Lúcio Flávio Pinto
Fotos: Miguel Oliveira
É
uma crueldade ficar só 24 horas de um fim de semana nesta transição de maio a
junho em Santarém. Pois foi o meu programa do dia 26 ao 27. Já do avião, que
fez uma rara aproximação panorâmica do aeroporto, pousando com uma suavidade
excepcional na pista, pude ver grande parte do litoral da cidade.
Céu
azul, luminosidade absoluta, a visão era encantadora. O barrento Amazonas
avivava o contraste com o verde do Tapajós graças ao tom ainda mais
achocolatado das suas águas, carregadas de sedimentos, com uma intensidade que
ainda não tinha visto daquele ângulo. O Amazonas parecia ter avançado além dos
seus limites, mesmo para uma grande cheia, Tapajós acima. Chegava às margens do
seu oponente na medição de forças, borrando as margens do Tapajós.
O
fenômeno de águas e sedimentos em suspensão se revelava pela derrocagem de
ilhas mais antigas e consolidação de territórios novos, como a língua de terra
que surgiu em frente à cidade e vai se tornando numa barreira entre o Tapajós e
o Amazonas, prolongando-se até o Ituqui. Transformação admirável de uma
paisagem vista dezenas de vezes da janela de um avião. Primeiro os pequenos,
barulhentos e limitados DC-3 e Catalinas. Agora, os jatos puros, cada vez mais
silenciosos e maleáveis. Espetáculo de primeira.
No
chão, aumenta a beleza. Não há espetáculo na Terra igual a esse cabo-de-guerra
dos dois rios. Supera em beleza cena semelhante, que se passa em Manaus entre o
Negro e o mesmo Amazonas. Do alto de alguns pontos da Prainha, que podia se
tornar o bairro mais bucólico da cidade, a contemplação constitui oportunidade
única de aprendizado.
O
nível dos dois rios quase transborda do dique de contenção construído ao longo
do tempo. Mesmo retida pela estrutura de concreto, a água penetra através do
esgoto, de outros canais e de todas as aberturas existentes, inundando a
principal rua do comércio. Mas parece haver um equilíbrio tácito, uma espécie
de trégua, o equilíbrio da natureza em um dos momentos de maior tensão dos seus
elementos mais destacados.
A
água exuberante, que domina todo ambiente, se limita ao curso do rio. Já não
chove mais no local. A cheia é o eco retardado de tempestades ocorridas já há
algum tempo, em locais distantes, nas cabeceiras dos formadores do Amazonas.

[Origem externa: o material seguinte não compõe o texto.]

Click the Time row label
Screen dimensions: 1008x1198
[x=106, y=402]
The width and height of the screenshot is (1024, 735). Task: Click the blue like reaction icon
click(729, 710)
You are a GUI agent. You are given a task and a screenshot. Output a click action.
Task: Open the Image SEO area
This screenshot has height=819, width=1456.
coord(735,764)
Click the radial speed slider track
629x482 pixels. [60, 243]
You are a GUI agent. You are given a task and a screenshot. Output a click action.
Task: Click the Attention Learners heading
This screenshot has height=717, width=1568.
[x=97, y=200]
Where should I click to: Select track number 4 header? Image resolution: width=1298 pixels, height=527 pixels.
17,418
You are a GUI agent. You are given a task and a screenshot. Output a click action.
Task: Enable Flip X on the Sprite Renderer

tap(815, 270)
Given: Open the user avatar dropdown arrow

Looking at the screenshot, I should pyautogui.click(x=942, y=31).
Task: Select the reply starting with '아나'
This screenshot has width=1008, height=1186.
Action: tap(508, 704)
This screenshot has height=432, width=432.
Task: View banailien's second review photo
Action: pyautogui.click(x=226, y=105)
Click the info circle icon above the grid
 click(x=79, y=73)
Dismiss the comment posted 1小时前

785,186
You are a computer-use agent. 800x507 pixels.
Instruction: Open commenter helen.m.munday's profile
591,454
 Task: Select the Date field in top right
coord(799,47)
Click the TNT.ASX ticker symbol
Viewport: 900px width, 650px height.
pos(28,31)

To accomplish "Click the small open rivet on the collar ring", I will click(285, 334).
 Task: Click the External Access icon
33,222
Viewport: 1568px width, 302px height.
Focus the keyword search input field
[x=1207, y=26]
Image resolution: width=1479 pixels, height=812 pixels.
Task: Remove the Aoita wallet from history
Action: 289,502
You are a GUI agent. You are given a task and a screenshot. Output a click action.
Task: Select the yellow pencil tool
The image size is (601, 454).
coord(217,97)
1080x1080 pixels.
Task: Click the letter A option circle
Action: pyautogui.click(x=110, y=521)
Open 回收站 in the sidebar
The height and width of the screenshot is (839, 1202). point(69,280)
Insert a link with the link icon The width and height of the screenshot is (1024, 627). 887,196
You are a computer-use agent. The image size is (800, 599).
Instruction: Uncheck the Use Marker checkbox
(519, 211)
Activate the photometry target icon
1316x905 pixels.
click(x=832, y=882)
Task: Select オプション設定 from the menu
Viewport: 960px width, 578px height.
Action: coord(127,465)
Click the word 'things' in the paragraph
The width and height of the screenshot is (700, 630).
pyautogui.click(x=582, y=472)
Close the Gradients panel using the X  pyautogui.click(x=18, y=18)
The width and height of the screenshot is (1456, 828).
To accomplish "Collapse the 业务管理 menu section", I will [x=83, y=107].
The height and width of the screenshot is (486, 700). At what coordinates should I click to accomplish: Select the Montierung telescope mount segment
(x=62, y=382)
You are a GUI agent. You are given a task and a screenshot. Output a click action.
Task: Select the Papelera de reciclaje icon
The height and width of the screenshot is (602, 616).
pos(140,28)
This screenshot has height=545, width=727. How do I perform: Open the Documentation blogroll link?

Tem-se então a combinação discrepante da cheia no curso d’água com a estiagem
no céu, límpido, sem nuvens, interrompida apenas por tempestades curtas, que
anunciam uma chuvarada que não vem. Intimidando e atemorizando.
O
calor e a secura do ar recomendam ficar em casa, à espera de condições naturais
melhores, ou de bubuia na água, que constitui o melhor programa desse período
nos fins de semana. A atividade humana devia permanecer suspensa entre as 11 e
as 16 horas. Nada de trabalho externo nesse período. O cidadão devia se entocar
para escapar da canícula sufocante, se revigorando. Prolongaria seu expediente
até as oito ou nove da noite, quando emendaria em passeios pela orla até as
nove e 10 da noite.
Santarém
desperdiça o capital natural que sua localização lhe proporciona. As praias em frente
à cidade sucumbiram ao crescimento urbano, mas o rio continua no mesmo local,
resistindo ao massacre diário da poluição e do descaso. Ele é o rei do lugar.
Tem que ser visto de todos os pontos possíveis na cidade, que se deve ajustar
ao movimento perene das águas e usufruir do seu potencial. Mesmo o turista
apressado ou o nativo deslocado do seu domicílio original e que volta para uma
permanência tão dolorosamente curta pode perceber esse desperdício.
Santarém
é a capital mediterrânea do vale do Amazonas. A junção do grande rio a um dos
seus mais belos afluentes, mesmo a quase mil quilômetros do mar, é uma
reencarnação litorânea. Não é à toa que o Amazonas é chamado de rio-mar.
Santarém é a sua capital por excelência. Tem que se conscientizar dessa condição,
consolidá-la e resistir à tentação de ser núcleo urbano do rodoviarismo, da
descaracterização amazônica. Sítio dos santarenos e amazônidas.